A scoop of refinement: Nendo has developed a dispenser for powdered soy sauce for a restaurant in Kyoto.
by Thomas Wagner | 8/16/2017

Japanese industrial designer Kenji Ekuan (1929 – 2015) believed that design should serve to improve life. The truth of this and just how it applies is clear to see at any dining table in Japan, or at least those bearing Ekuan’s soy sauce dispenser, designed back in 1961. This sauce bottle, with its bulbous silhouette, was designed especially for soy sauce brewed according to the traditional recipe using only soya, wheat, water and salt, and has long been synonymous with the brand Kikkoman. The bottle holds 150 milliliters, and appears as simple as it is elegant. It is well balanced and extremely practical to use, since Ekuan gave its spout two openings, one on each side: The light brown liquid seasoning can flow from the vessel through one, and through the other air can flow inwards, so that even small quantities of soy sauce can be poured out without dripping. It’s noticeable that how a thing is used has always played a particularly important role in Japan.

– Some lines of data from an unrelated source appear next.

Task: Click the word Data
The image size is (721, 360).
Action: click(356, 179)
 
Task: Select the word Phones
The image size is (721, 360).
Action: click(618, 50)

Now Nendo has taken the traditional Japanese seasoning, albeit in an entirely different form, and designed a vessel for a new type of powdered soy sauce – kona-shoyu (kona = powdered; shoyu = soy sauce). Since powder, unlike liquid seasoning, does not add any moisture to a dish, fried dishes in particular remain crispy. While corresponding vessels produced thus far have often had small openings through which it is hard to sprinkle the kona-shoyu, and such vessels would not be suitable for the further developed kona-shoyu at any rate, in the design of its dispenser Nendo has applied a scoop format, similar to those that can be found in the tea ceremony and at water basins for ritual washing at shrines. Nendo designed the handy vessel for Shimogamo Saryo (translated literally, “tea house in Shimogamo”), a traditional Japanese restaurant in Kyoto located close to the Shimogamo Shrine.

The bowl-shaped dispenser can be closed with a cork and has a lip around the edge for dispensing lighter doses of the seasoning. With a slight turn of the wrist, the soy powder can also be well distributed over the dish. Since this is a dual vessel which, when upright, is slightly flattened on the bottom, after use the powder can slide back down into the closed bottom half through the funnel-like connection between the two parts. Dutch designer Aldo Bakker applied a similar principle some years ago in his designs for oil, water, salt and – albeit liquid – soy sauce vessels.